WORK INSTRUCTION: Copy every record word for word.

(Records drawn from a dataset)

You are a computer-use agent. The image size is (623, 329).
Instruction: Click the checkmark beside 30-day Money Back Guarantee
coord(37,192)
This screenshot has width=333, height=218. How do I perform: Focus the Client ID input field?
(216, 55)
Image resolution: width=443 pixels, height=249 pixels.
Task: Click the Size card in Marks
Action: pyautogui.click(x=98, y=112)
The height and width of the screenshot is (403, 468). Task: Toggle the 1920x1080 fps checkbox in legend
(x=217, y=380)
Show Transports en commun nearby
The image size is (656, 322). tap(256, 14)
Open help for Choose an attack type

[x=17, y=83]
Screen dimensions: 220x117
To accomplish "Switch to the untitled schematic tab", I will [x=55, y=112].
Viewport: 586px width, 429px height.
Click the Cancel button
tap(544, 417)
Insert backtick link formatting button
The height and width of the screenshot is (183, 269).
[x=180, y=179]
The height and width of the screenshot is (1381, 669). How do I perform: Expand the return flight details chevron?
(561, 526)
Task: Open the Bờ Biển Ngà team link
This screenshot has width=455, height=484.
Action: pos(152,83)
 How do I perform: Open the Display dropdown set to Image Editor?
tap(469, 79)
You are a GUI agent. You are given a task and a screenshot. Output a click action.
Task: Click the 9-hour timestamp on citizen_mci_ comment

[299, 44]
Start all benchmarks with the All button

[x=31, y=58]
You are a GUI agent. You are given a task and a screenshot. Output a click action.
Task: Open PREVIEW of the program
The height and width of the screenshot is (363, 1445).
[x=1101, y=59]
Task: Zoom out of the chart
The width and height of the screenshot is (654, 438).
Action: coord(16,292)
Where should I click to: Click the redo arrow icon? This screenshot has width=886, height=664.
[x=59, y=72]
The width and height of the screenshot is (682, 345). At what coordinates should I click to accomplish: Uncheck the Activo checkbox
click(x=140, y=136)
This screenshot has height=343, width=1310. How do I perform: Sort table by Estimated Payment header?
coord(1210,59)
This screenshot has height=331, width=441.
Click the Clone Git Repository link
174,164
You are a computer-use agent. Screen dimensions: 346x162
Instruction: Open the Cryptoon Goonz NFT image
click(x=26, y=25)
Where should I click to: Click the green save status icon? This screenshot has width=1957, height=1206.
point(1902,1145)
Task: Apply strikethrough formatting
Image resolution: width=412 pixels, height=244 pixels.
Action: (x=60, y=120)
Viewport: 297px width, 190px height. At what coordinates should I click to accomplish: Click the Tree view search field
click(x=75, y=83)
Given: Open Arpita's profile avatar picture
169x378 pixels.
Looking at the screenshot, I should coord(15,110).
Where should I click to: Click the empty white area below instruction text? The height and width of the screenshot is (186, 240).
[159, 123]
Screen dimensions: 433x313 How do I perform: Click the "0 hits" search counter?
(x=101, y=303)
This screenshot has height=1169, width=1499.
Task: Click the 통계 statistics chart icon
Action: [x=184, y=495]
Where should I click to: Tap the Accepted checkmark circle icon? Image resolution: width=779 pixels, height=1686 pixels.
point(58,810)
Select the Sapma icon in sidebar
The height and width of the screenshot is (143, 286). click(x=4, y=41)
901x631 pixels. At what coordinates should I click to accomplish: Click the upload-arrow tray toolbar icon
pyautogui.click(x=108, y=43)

FINISHED TASK:
You are a computer-use agent. The image size is (623, 329).
Instruction: Click the checkmark beside 30-day Money Back Guarantee
coord(37,192)
This screenshot has width=333, height=218. How do I perform: Focus the Client ID input field?
(216, 55)
Image resolution: width=443 pixels, height=249 pixels.
Task: Click the Size card in Marks
Action: pyautogui.click(x=98, y=112)
The height and width of the screenshot is (403, 468). Task: Toggle the 1920x1080 fps checkbox in legend
(x=217, y=380)
Show Transports en commun nearby
The image size is (656, 322). tap(256, 14)
Open help for Choose an attack type

[x=17, y=83]
Screen dimensions: 220x117
To accomplish "Switch to the untitled schematic tab", I will [x=55, y=112].
Viewport: 586px width, 429px height.
Click the Cancel button
tap(544, 417)
Insert backtick link formatting button
The height and width of the screenshot is (183, 269).
[x=180, y=179]
The height and width of the screenshot is (1381, 669). How do I perform: Expand the return flight details chevron?
(561, 526)
Task: Open the Bờ Biển Ngà team link
This screenshot has width=455, height=484.
Action: pos(152,83)
 How do I perform: Open the Display dropdown set to Image Editor?
tap(469, 79)
You are a GUI agent. You are given a task and a screenshot. Output a click action.
Task: Click the 9-hour timestamp on citizen_mci_ comment

[299, 44]
Start all benchmarks with the All button

[x=31, y=58]
You are a GUI agent. You are given a task and a screenshot. Output a click action.
Task: Open PREVIEW of the program
The height and width of the screenshot is (363, 1445).
[x=1101, y=59]
Task: Zoom out of the chart
The width and height of the screenshot is (654, 438).
Action: coord(16,292)
Where should I click to: Click the redo arrow icon? This screenshot has width=886, height=664.
[x=59, y=72]
The width and height of the screenshot is (682, 345). At what coordinates should I click to accomplish: Uncheck the Activo checkbox
click(x=140, y=136)
This screenshot has height=343, width=1310. How do I perform: Sort table by Estimated Payment header?
coord(1210,59)
This screenshot has height=331, width=441.
Click the Clone Git Repository link
174,164
You are a computer-use agent. Screen dimensions: 346x162
Instruction: Open the Cryptoon Goonz NFT image
click(x=26, y=25)
Where should I click to: Click the green save status icon? This screenshot has width=1957, height=1206.
point(1902,1145)
Task: Apply strikethrough formatting
Image resolution: width=412 pixels, height=244 pixels.
Action: (x=60, y=120)
Viewport: 297px width, 190px height. At what coordinates should I click to accomplish: Click the Tree view search field
click(x=75, y=83)
Given: Open Arpita's profile avatar picture
169x378 pixels.
Looking at the screenshot, I should coord(15,110).
Where should I click to: Click the empty white area below instruction text? The height and width of the screenshot is (186, 240).
[159, 123]
Screen dimensions: 433x313 How do I perform: Click the "0 hits" search counter?
(x=101, y=303)
This screenshot has height=1169, width=1499.
Task: Click the 통계 statistics chart icon
Action: [x=184, y=495]
Where should I click to: Tap the Accepted checkmark circle icon? Image resolution: width=779 pixels, height=1686 pixels.
point(58,810)
Select the Sapma icon in sidebar
The height and width of the screenshot is (143, 286). click(x=4, y=41)
901x631 pixels. At what coordinates should I click to accomplish: Click the upload-arrow tray toolbar icon
pyautogui.click(x=108, y=43)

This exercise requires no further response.